TASK GOAL: Among the entries below, find the line with "Task: Expand the 更多 dropdown menu", then quote it and each following line up to and including the line with "The height and width of the screenshot is (598, 874).", and nothing else.

EXTRACTED ENTRIES:

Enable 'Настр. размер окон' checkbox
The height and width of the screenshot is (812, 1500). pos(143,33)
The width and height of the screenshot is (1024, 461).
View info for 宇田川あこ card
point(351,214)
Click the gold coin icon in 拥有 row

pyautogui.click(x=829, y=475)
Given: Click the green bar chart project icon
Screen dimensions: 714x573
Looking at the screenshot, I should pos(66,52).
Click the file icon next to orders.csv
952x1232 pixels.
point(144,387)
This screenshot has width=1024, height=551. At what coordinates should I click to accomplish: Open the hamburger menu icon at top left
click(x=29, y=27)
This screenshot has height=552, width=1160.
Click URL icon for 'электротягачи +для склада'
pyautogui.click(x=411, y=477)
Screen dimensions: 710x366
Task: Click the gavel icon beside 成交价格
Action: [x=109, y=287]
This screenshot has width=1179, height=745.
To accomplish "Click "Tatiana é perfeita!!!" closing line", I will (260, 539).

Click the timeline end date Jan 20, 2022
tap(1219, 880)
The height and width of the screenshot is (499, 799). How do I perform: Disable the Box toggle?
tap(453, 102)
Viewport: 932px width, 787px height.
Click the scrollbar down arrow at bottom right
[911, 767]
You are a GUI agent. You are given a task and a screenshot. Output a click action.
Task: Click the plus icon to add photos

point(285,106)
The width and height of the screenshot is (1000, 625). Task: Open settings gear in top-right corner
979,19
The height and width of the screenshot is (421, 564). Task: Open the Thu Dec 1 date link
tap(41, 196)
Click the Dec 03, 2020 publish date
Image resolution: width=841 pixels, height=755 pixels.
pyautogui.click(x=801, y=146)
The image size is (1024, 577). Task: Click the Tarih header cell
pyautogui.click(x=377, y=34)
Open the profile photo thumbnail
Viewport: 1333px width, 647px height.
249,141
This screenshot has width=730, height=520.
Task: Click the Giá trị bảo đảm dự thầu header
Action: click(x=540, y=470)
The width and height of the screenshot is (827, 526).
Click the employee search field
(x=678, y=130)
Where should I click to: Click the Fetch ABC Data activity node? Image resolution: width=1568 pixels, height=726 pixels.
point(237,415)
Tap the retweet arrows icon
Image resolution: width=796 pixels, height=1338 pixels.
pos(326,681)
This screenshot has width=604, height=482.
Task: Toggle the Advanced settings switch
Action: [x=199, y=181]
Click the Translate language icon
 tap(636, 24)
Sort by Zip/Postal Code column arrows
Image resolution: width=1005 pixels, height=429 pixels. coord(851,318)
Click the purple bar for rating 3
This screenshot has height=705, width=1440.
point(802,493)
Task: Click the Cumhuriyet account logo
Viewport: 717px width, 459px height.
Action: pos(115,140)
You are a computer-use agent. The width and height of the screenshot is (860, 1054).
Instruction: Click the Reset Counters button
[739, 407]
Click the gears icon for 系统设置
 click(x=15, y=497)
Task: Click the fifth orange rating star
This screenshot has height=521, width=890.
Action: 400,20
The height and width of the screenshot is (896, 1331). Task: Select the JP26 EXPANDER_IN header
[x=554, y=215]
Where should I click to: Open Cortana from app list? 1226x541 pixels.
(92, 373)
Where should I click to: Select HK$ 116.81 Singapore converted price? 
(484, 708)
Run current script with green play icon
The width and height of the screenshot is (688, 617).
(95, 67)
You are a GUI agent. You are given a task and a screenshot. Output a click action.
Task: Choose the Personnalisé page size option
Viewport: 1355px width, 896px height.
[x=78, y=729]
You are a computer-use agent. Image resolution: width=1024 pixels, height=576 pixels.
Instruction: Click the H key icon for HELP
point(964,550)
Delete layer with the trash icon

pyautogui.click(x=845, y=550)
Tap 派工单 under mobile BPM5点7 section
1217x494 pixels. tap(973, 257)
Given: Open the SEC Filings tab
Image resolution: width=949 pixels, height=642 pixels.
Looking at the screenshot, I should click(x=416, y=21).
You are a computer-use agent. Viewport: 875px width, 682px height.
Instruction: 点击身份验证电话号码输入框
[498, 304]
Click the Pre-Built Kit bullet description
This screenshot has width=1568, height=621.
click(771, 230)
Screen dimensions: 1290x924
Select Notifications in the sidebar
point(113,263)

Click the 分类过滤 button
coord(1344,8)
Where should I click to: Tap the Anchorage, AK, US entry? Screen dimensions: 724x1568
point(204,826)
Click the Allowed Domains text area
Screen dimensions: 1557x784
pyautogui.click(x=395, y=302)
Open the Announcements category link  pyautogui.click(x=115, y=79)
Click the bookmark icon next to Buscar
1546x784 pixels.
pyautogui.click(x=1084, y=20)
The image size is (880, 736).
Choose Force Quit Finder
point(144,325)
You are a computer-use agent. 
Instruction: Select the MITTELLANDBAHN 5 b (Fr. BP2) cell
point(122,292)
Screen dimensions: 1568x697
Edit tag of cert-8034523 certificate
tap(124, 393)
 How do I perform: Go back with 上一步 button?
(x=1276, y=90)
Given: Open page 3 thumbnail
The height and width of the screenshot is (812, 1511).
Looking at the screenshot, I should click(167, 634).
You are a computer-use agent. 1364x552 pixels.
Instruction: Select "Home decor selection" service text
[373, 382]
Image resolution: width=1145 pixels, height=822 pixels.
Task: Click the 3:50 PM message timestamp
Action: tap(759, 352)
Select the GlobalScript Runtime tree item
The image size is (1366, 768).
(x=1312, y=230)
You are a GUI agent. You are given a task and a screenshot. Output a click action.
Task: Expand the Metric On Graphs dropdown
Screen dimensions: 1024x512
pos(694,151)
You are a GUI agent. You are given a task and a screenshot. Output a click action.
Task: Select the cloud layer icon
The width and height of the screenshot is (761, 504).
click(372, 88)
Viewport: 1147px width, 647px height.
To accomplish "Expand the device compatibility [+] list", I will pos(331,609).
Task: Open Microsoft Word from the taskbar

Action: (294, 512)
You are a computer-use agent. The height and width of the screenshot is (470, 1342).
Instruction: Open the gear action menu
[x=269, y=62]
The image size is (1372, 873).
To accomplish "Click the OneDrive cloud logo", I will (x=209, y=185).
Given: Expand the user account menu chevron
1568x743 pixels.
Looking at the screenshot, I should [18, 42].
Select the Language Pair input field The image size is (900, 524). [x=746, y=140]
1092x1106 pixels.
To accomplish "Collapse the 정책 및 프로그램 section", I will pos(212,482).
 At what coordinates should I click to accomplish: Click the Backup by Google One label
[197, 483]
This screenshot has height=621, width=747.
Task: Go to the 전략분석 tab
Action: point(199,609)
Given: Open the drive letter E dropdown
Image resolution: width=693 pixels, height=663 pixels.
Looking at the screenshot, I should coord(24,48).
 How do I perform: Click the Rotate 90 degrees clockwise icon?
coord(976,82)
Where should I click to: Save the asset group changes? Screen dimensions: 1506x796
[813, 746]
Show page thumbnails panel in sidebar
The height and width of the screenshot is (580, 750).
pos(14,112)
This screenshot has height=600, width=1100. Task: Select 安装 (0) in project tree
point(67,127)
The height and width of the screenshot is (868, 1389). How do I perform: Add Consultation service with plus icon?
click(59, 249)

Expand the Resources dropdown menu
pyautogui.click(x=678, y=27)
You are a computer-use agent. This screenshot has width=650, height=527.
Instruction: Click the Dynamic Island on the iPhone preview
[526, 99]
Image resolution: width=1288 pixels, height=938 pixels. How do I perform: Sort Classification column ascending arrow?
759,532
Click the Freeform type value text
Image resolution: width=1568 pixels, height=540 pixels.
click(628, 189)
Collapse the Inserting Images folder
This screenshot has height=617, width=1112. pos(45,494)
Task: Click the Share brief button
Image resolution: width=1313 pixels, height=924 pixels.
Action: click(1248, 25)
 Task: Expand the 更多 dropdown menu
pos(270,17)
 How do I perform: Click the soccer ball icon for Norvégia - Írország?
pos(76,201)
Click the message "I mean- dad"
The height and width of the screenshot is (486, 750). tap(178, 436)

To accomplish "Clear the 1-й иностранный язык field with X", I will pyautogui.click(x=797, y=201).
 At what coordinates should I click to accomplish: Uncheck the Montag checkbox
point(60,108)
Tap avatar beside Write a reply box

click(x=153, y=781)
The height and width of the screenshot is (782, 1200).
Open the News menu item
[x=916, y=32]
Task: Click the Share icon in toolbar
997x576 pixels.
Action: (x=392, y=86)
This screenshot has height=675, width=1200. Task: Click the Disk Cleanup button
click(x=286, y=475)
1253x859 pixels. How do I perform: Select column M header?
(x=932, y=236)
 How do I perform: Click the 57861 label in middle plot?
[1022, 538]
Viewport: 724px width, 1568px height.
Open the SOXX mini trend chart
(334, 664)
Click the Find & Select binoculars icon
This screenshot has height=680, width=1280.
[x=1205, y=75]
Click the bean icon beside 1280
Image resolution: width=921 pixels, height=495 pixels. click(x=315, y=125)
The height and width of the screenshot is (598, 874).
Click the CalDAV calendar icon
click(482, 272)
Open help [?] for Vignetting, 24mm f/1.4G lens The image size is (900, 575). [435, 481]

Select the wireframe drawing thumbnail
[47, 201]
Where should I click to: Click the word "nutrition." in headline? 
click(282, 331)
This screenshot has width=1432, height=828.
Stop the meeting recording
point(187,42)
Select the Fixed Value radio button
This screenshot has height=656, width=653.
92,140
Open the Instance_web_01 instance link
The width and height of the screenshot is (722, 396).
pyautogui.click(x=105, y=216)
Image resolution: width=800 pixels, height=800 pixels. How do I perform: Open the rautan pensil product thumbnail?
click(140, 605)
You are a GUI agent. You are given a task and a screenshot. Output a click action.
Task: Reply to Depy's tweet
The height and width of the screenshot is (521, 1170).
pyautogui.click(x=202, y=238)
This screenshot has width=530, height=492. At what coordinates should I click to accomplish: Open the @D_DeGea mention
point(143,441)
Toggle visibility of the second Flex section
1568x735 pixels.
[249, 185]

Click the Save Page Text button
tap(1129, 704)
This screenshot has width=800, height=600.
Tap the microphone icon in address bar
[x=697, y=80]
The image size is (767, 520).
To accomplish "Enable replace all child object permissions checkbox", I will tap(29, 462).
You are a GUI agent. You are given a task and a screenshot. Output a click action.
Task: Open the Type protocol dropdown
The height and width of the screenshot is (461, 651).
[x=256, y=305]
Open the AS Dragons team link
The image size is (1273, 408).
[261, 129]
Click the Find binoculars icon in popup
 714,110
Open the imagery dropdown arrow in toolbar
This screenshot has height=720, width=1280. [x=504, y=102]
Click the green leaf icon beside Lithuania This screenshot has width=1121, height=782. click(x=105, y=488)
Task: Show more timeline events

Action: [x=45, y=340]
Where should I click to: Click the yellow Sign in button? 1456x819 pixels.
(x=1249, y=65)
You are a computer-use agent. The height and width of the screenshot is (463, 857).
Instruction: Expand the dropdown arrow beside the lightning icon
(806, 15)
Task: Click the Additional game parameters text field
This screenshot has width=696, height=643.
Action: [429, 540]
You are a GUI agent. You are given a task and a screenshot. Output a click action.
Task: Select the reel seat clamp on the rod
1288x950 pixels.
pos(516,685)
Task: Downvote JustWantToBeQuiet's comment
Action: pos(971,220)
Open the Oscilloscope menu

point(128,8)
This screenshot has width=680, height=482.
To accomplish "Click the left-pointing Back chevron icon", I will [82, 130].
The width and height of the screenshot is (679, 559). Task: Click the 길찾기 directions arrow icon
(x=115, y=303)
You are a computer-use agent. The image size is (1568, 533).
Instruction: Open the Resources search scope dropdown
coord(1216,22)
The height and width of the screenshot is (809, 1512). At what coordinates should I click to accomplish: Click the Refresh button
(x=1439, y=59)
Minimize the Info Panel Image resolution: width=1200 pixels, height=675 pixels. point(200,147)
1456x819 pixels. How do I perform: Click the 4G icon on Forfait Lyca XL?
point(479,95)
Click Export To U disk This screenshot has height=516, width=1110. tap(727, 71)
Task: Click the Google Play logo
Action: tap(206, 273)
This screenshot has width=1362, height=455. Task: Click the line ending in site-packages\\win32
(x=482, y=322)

WRITTEN ANSWER:
 Task: Expand the 更多 dropdown menu
pos(270,17)
 How do I perform: Click the soccer ball icon for Norvégia - Írország?
pos(76,201)
Click the message "I mean- dad"
The height and width of the screenshot is (486, 750). tap(178, 436)

To accomplish "Clear the 1-й иностранный язык field with X", I will pyautogui.click(x=797, y=201).
 At what coordinates should I click to accomplish: Uncheck the Montag checkbox
point(60,108)
Tap avatar beside Write a reply box

click(x=153, y=781)
The height and width of the screenshot is (782, 1200).
Open the News menu item
[x=916, y=32]
Task: Click the Share icon in toolbar
997x576 pixels.
Action: (x=392, y=86)
This screenshot has height=675, width=1200. Task: Click the Disk Cleanup button
click(x=286, y=475)
1253x859 pixels. How do I perform: Select column M header?
(x=932, y=236)
 How do I perform: Click the 57861 label in middle plot?
[1022, 538]
Viewport: 724px width, 1568px height.
Open the SOXX mini trend chart
(334, 664)
Click the Find & Select binoculars icon
This screenshot has height=680, width=1280.
[x=1205, y=75]
Click the bean icon beside 1280
Image resolution: width=921 pixels, height=495 pixels. click(x=315, y=125)
The height and width of the screenshot is (598, 874).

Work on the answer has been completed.